I take off after Sam, leaving Alex sitting on my bed, still shiny and dazed from our kiss. Sam has a head start, but he’s got at least seventy pounds on me, and he’s lumbering through the trees with all the grace of a seasick rhinoceros. I catch up quickly.

“Sam!”

He ignores me.

“Sam, stop!”

He keeps running.

“We can keep this up as long as you want, but we both know I can run faster and longer than you.”

He finally barrels to a stop and slumps with his back against a pine tree. His cheeks are bright red, and there are rings of wetness spreading at the neck and armpits of his green T-shirt.

“What?” he pants.

“What’s the matter with you? Why are you acting so weird?”
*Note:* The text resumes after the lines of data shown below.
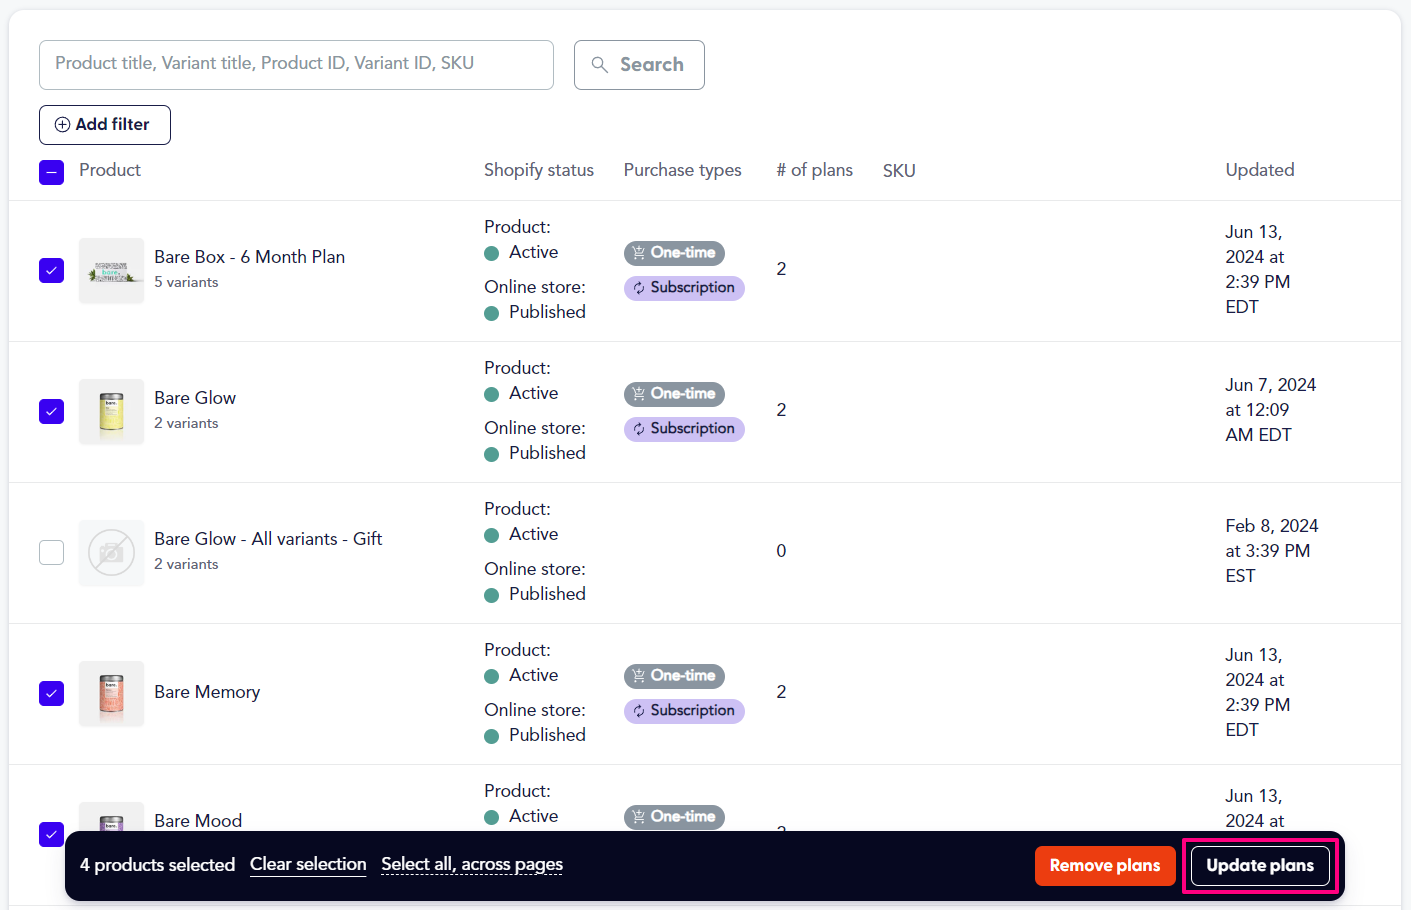Uncheck the Bare Mood selection checkbox
1411x910 pixels.
[51, 834]
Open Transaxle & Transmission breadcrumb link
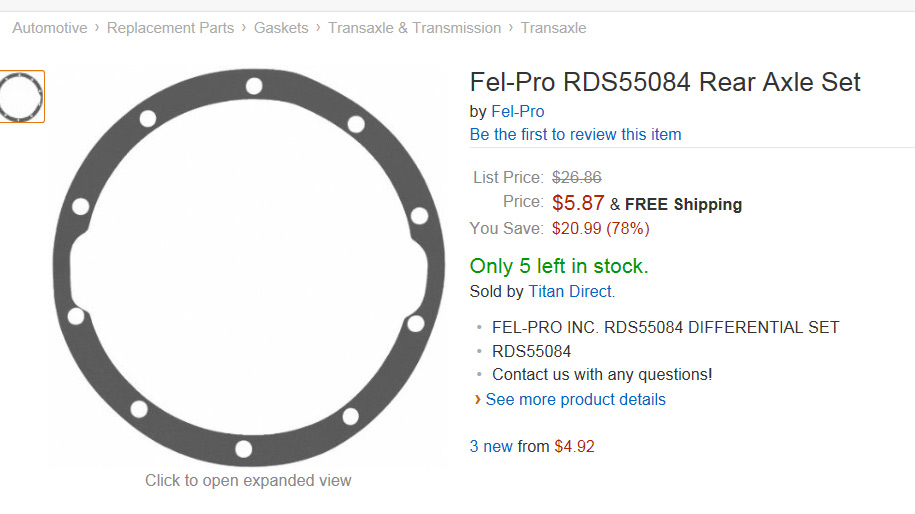 pyautogui.click(x=414, y=28)
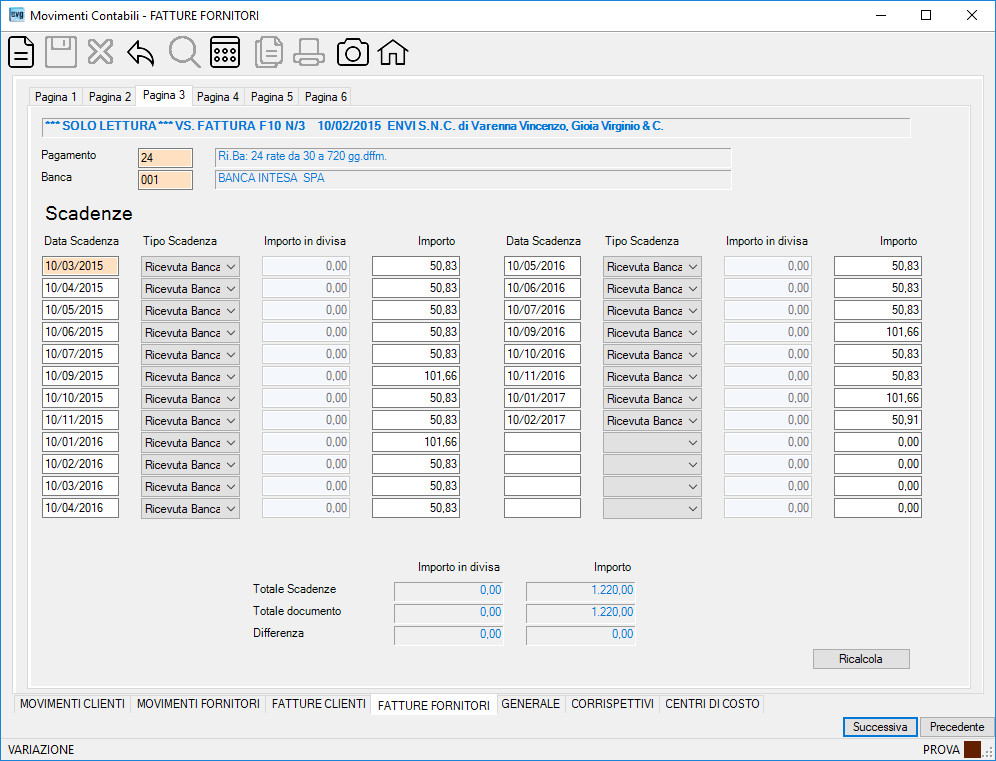996x761 pixels.
Task: Click the new document icon
Action: pyautogui.click(x=21, y=52)
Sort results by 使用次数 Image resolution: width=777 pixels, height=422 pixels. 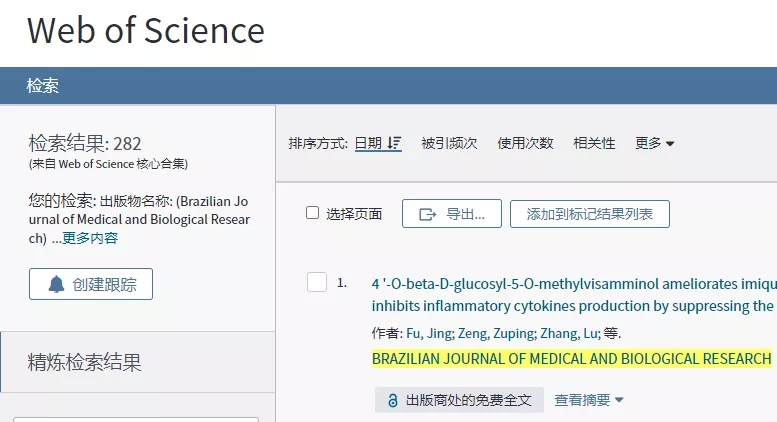click(525, 143)
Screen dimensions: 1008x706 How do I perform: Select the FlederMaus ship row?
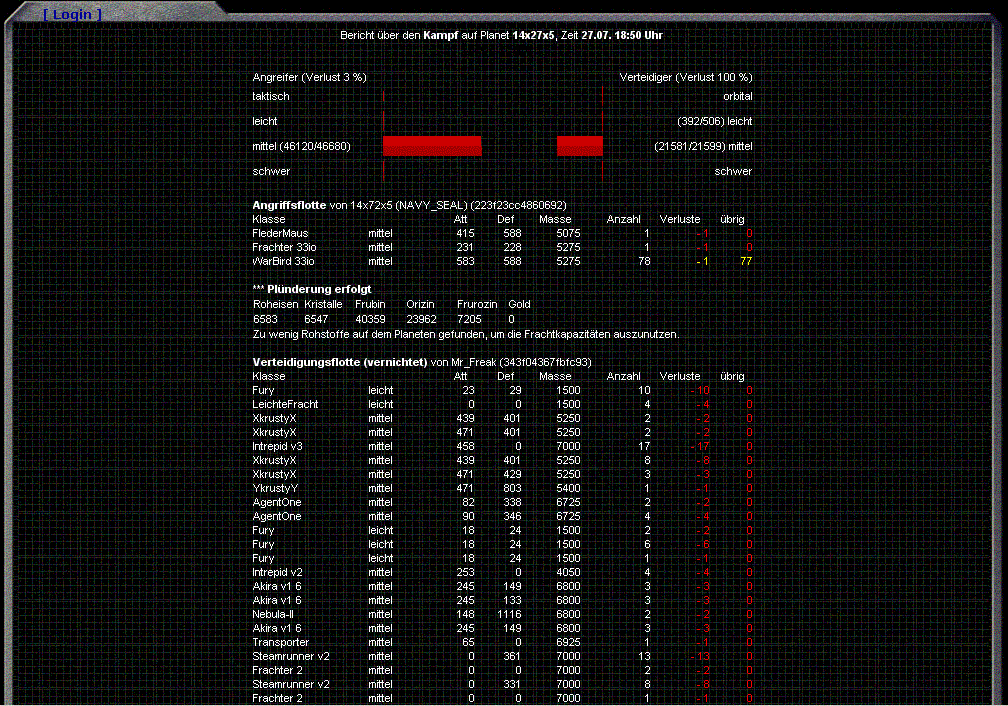[280, 233]
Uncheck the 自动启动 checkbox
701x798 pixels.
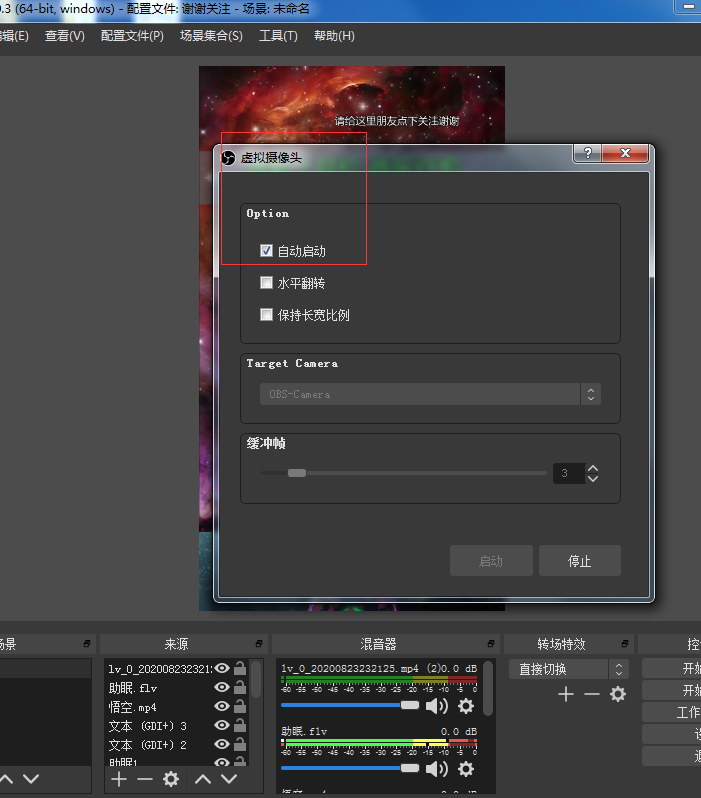[x=267, y=251]
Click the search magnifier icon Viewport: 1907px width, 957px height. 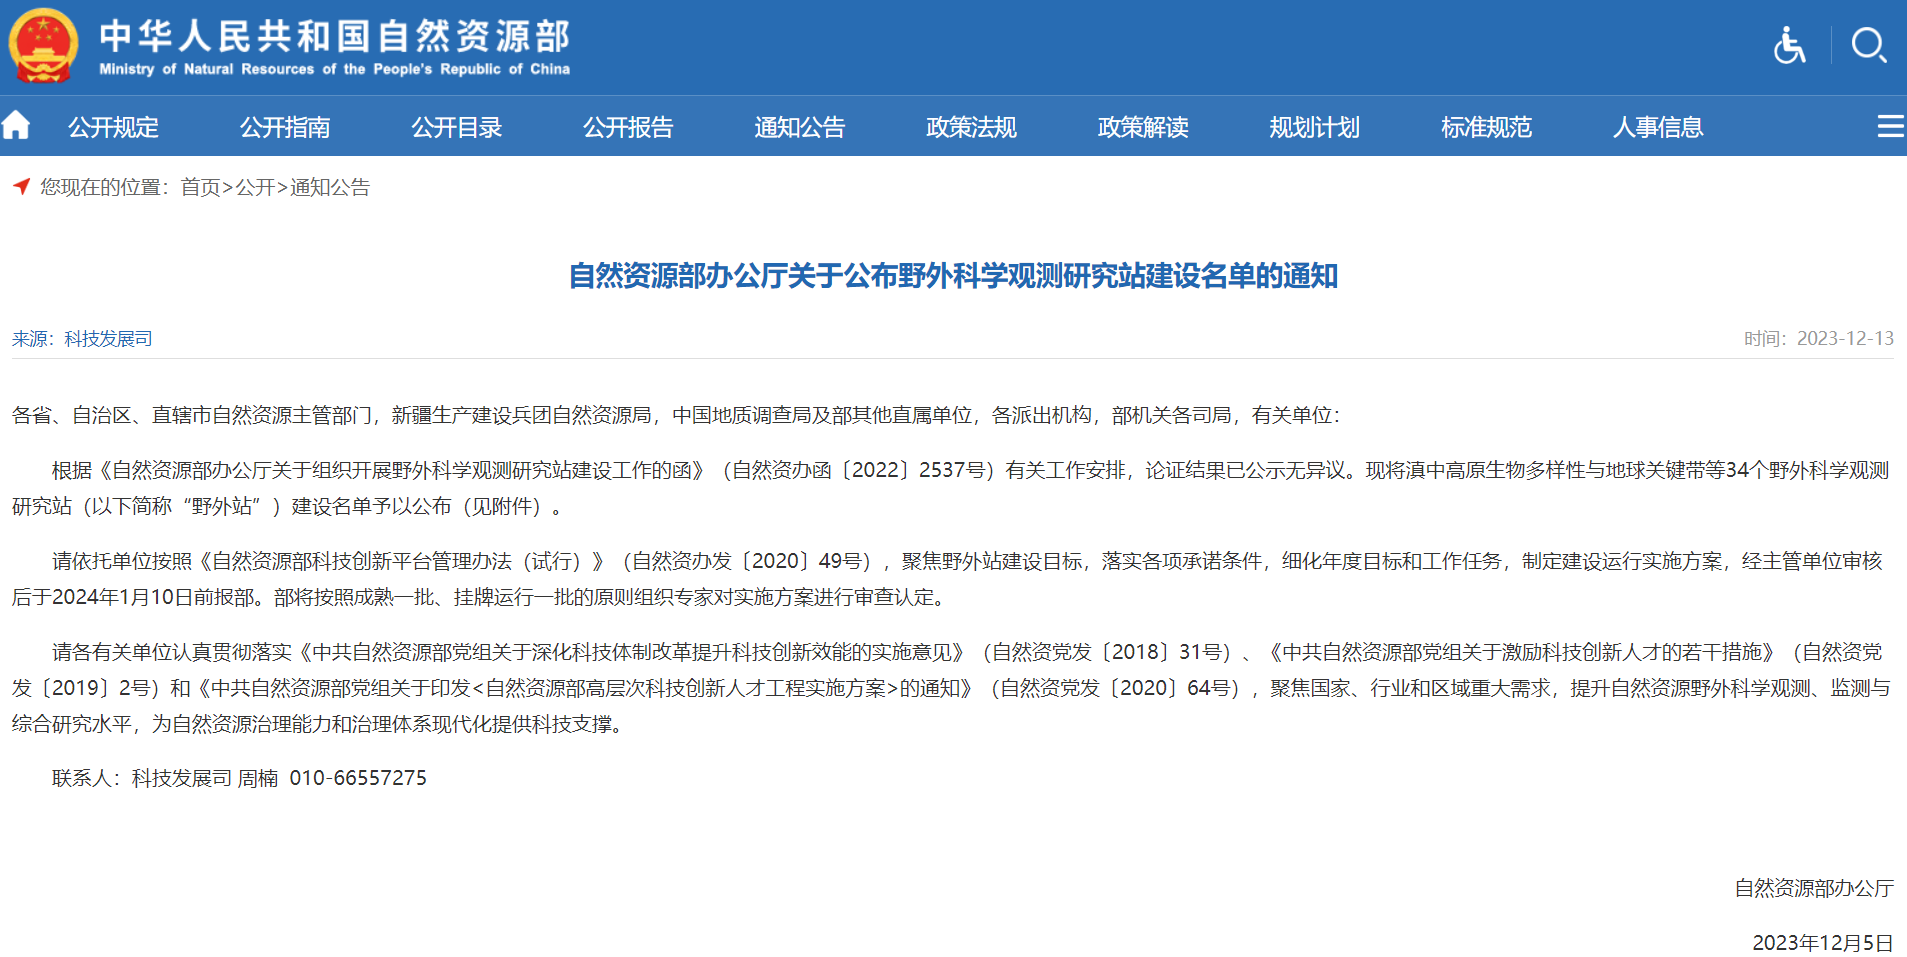tap(1868, 46)
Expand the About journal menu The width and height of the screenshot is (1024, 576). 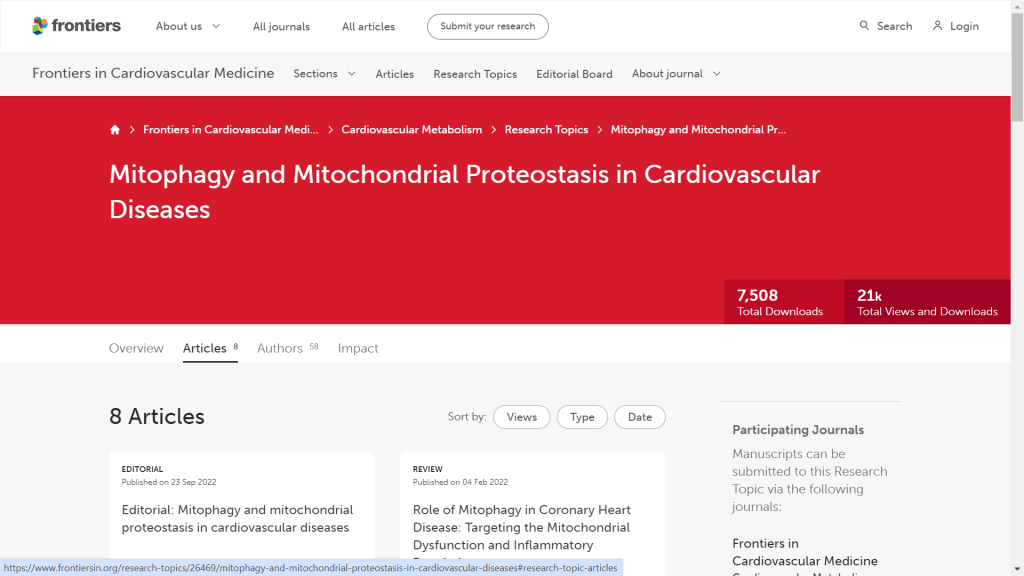click(x=676, y=74)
“Nothing. Just cause I didn’t want to stick around and watch you suck face with that pretty boy.”

Sam wipes at his sweaty cheeks. It hits me how red and veiny his eyes are, and that pitiful expression from earlier flashes in my head, and I realize he’s not just wiping away sweat.

“I—I don’t understand.” And I don’t want to. Because there’s only one logical explanation for him crying over me and Alex, and it means the end of me and Sam.

“I ran away because—”

“Sam,” I whisper.

“I couldn’t stand to see him kiss you because—”

“Don’t.”

“Because I like you, okay.”

And there it is.

“And not just as a friend. And not just as this awesome chick I play soccer with and tell jokes to. I really like you. I want to be the one sitting on your bed kissing you.”

I can’t even look at him. Why did he have to ruin everything?

He picks at the bark of the tree behind him. “But you’ll never feel the same way about me, will you?”

“No,” I say sadly.

There’s no coming back from this. We’ll never be able to act the same, like this never happened. We’ll never have our easy comfortable friendship again. I’ve lost my best friend.